They say that if you have one good friend in your life, you're truly blessed. I am extremely blessed as I have many friends, and quite a few good ones at that. But I have one best friend. I hate to use that label, because I think it excludes others. There's no other term to describe her, though, other than best. And even though I don't normally go around saying - Arista, my best friend, blah blah blah, most people in my life already know that she's the best.
(to my knowledge, she doesn't know my blog exists, as I haven't told anyone that I'm keeping this blog. But I hope if she ever finds this, she'll like the pseudonym I've chosen for her. Arista means best in Greek. And I think it's pretty.)
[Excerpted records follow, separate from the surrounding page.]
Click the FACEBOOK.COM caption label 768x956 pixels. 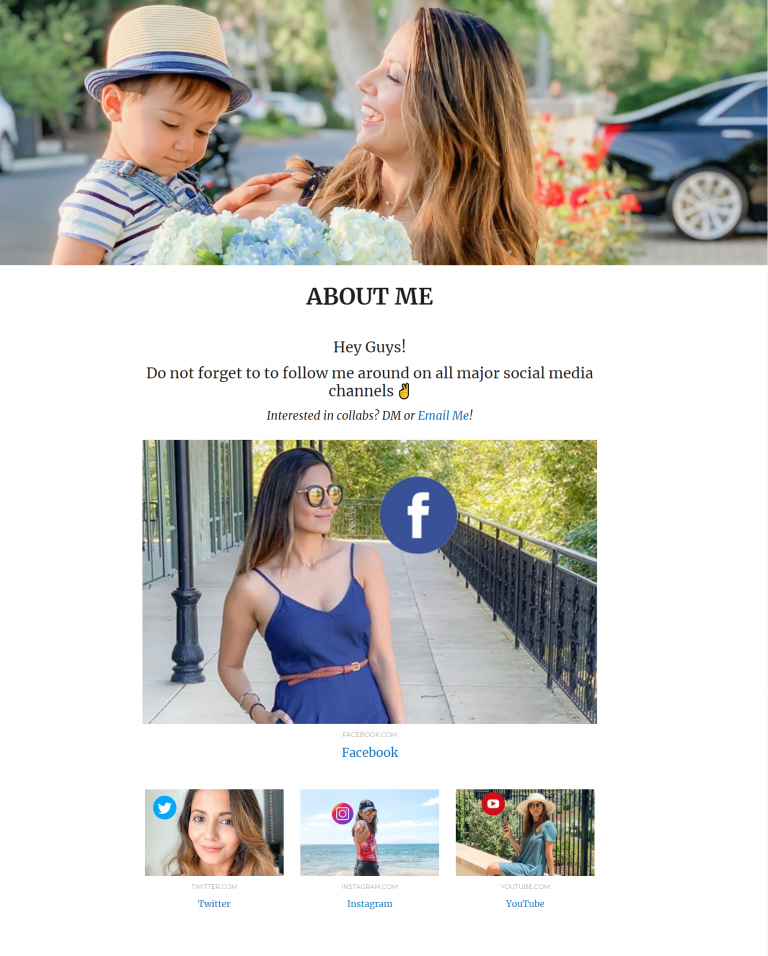pos(369,735)

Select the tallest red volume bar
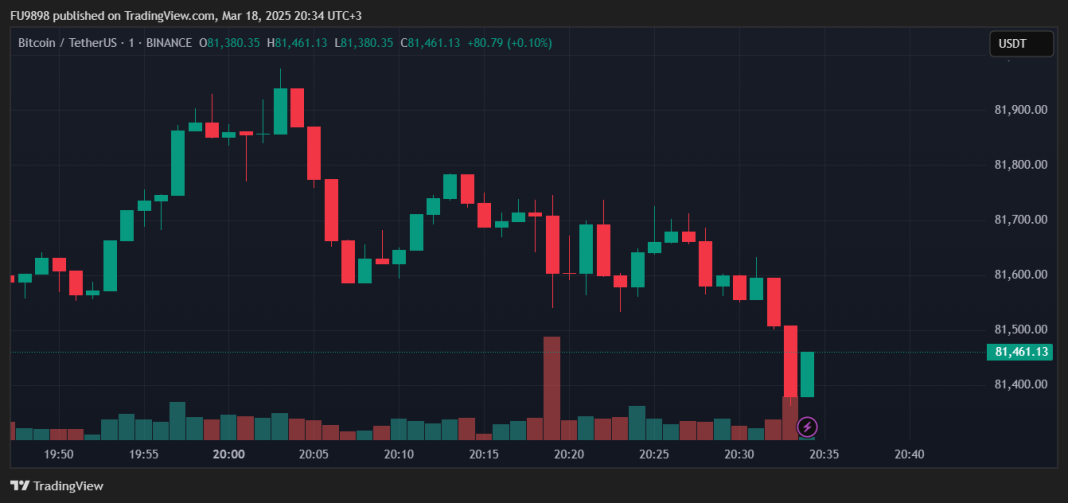(x=552, y=388)
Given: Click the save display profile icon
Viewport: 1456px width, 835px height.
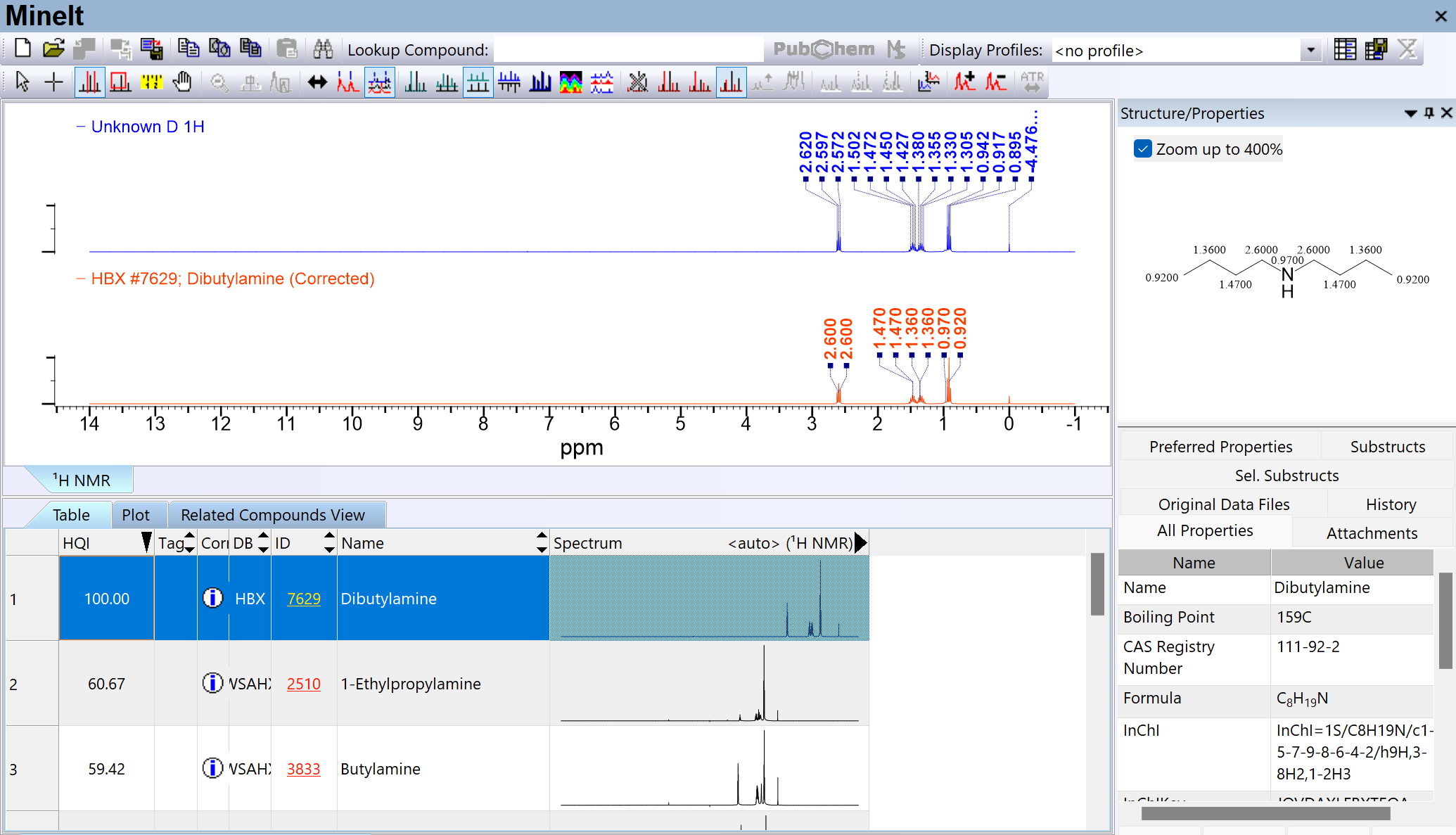Looking at the screenshot, I should pyautogui.click(x=1376, y=49).

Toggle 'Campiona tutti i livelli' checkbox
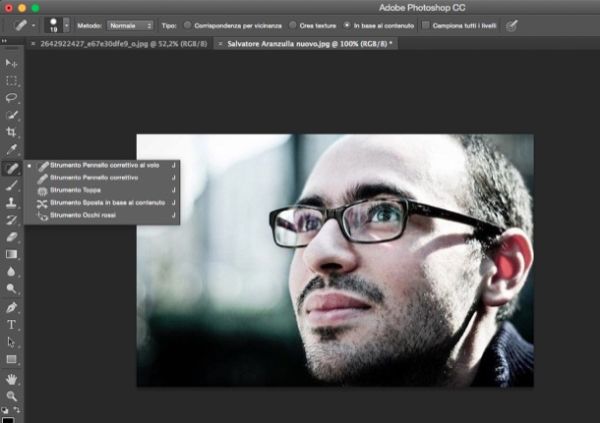427,24
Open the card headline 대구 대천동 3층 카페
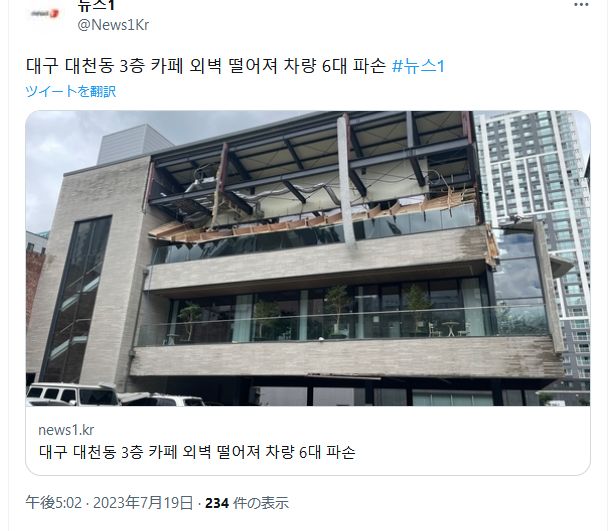 [197, 452]
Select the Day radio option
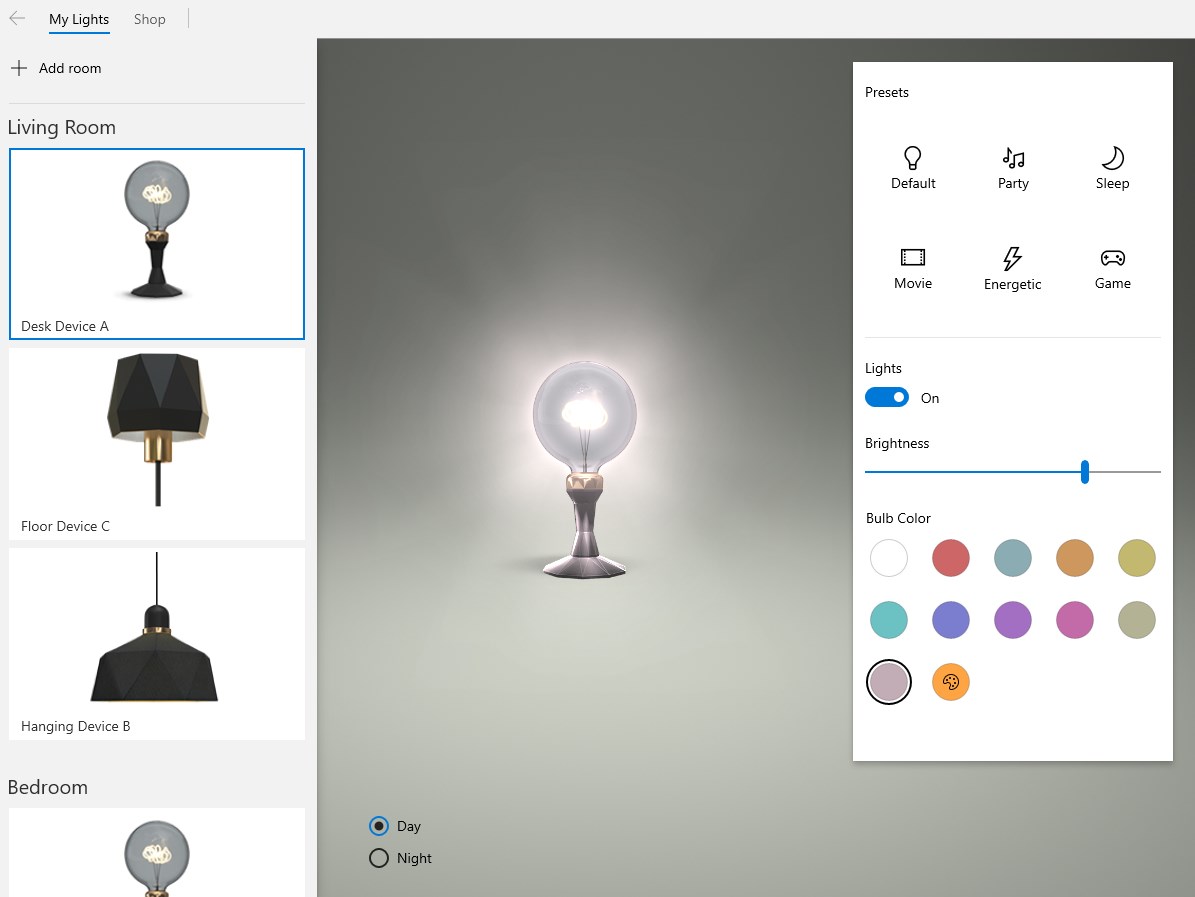 point(379,826)
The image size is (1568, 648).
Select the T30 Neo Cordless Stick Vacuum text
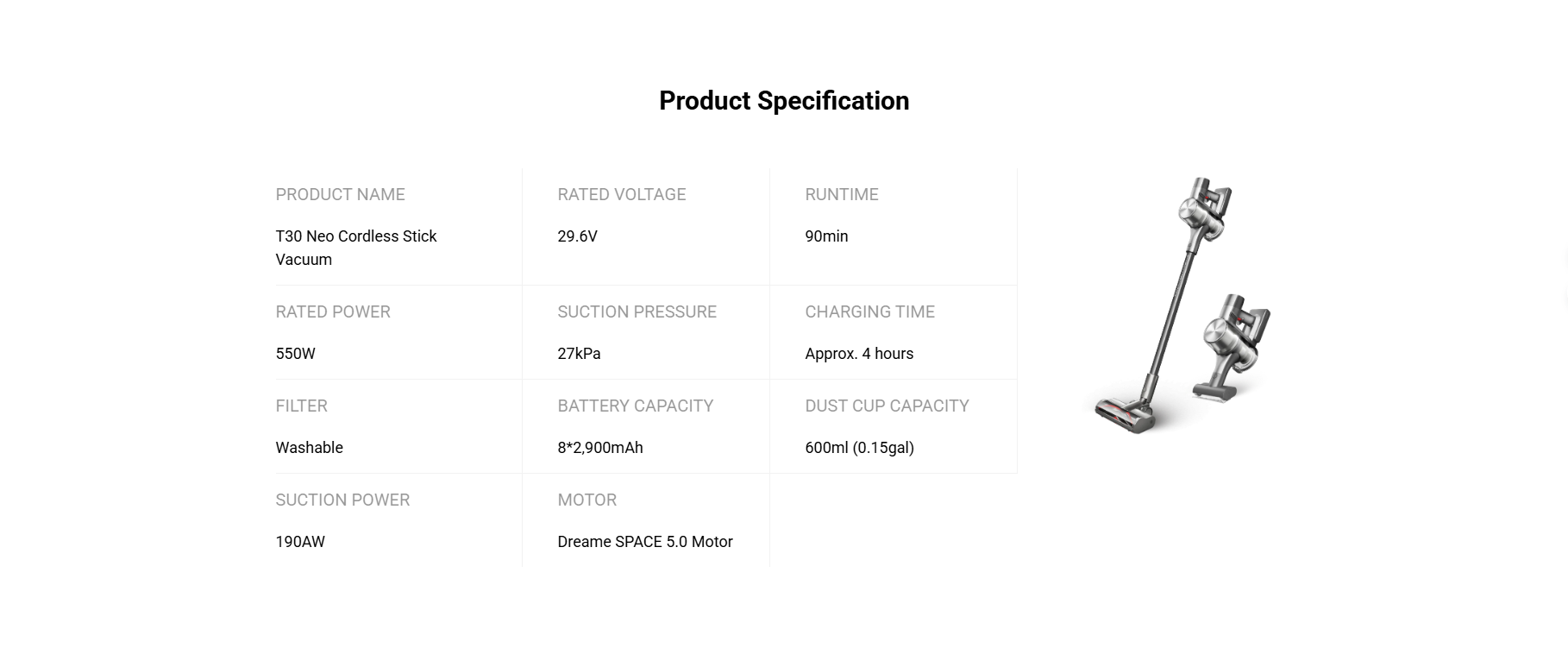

I've known Arista since we worked together at the mall over fifteen years ago. We worked at an uncool store, and whenever anyone would ask her where she worked, Arista always said the mall, like it was most supercool place to be.
I didn't immediately like her. I was a year older, and finished with high school. She was a high school senior and the first time I laid eyes on her, she came into the store wearing her cheerleader uniform with some of her teeny bopper friends. I think I even rolled my eyes after meeting her. After all, I was a college student!
Somehow though, we became friendly. There have been other friends of ours over the years that we've kept and lost, but somehow, we've always remained close.
How can I put into words a friend that sticks by you through diabetes, infertility (which is particularly isolating), infidelity, divorce, parenting, etc? There aren't enough words in the English language to describe our friendship.
Arista is the kind of person who would do anything for you. I strive to be the kind of friend she is to me. She's easy going, giving, accepting and forgiving.
Last fall, she called me and said that she wanted to throw me a birthday party. I was nearing the end of the divorce proceedings and it was such a horrible time. She and her husband (who I adore also) invited all my friends and family and threw an amazing party. It makes me cry just to think about it. In the midst of all my pain, there was a big bright spot thanks to her.
Arista has a daughter who is five months younger than Lucian. We've had great fun being mothers together. I am her daughter's godmother, and it's the single greatest honor of my life. It's like I have a daughter too.
There's something so special about friends. Your family, well they're your family. You get stuck with whatever family you're given. Friends, though, you get to choose and that's what makes the relationship so beautiful: knowing that neither of you are forced to be together, that you're together just because you want to.